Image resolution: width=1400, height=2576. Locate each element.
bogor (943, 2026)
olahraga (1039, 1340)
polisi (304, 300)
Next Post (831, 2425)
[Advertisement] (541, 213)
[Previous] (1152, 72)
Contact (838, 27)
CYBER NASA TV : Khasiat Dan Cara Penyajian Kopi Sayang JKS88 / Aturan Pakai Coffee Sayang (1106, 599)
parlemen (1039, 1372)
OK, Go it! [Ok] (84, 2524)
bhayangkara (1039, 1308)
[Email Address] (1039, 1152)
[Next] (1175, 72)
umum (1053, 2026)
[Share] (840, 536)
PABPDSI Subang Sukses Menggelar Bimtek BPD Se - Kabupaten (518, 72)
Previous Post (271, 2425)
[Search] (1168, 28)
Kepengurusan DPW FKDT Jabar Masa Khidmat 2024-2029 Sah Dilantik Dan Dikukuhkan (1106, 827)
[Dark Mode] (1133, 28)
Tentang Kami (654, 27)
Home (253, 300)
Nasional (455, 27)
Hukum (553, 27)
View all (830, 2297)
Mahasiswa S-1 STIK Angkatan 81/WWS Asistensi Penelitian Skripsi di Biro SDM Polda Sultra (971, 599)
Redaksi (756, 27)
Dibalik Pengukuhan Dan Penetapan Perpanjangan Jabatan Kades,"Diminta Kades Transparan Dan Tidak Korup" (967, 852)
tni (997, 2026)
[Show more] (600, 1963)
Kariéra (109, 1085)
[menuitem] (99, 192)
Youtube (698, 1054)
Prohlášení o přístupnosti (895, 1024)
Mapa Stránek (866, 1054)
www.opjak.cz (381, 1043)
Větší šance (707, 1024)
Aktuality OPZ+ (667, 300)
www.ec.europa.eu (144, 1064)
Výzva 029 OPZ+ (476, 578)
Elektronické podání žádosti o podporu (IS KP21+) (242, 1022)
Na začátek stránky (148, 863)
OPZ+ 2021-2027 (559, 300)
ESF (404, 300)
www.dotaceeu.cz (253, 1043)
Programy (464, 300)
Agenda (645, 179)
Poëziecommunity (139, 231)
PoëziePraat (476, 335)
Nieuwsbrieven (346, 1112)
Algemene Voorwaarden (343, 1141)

_ _ _

### [Goal of the exercise]
Give the records again from their first line through the line containing "Větší šance (707, 1024)", swapping "Redaksi" for "Editorial" and leaving everything else unchanged.

### [The solution]
Image resolution: width=1400, height=2576. Locate each element.
bogor (943, 2026)
olahraga (1039, 1340)
polisi (304, 300)
Next Post (831, 2425)
[Advertisement] (541, 213)
[Previous] (1152, 72)
Contact (838, 27)
CYBER NASA TV : Khasiat Dan Cara Penyajian Kopi Sayang JKS88 / Aturan Pakai Coffee Sayang (1106, 599)
parlemen (1039, 1372)
OK, Go it! [Ok] (84, 2524)
bhayangkara (1039, 1308)
[Email Address] (1039, 1152)
[Next] (1175, 72)
umum (1053, 2026)
[Share] (840, 536)
PABPDSI Subang Sukses Menggelar Bimtek BPD Se - Kabupaten (518, 72)
Previous Post (271, 2425)
[Search] (1168, 28)
Kepengurusan DPW FKDT Jabar Masa Khidmat 2024-2029 Sah Dilantik Dan Dikukuhkan (1106, 827)
[Dark Mode] (1133, 28)
Tentang Kami (654, 27)
Home (253, 300)
Nasional (455, 27)
Hukum (553, 27)
View all (830, 2297)
Mahasiswa S-1 STIK Angkatan 81/WWS Asistensi Penelitian Skripsi di Biro SDM Polda Sultra (971, 599)
Editorial (756, 27)
Dibalik Pengukuhan Dan Penetapan Perpanjangan Jabatan Kades,"Diminta Kades Transparan Dan Tidak Korup" (967, 852)
tni (997, 2026)
[Show more] (600, 1963)
Kariéra (109, 1085)
[menuitem] (99, 192)
Youtube (698, 1054)
Prohlášení o přístupnosti (895, 1024)
Mapa Stránek (866, 1054)
www.opjak.cz (381, 1043)
Větší šance (707, 1024)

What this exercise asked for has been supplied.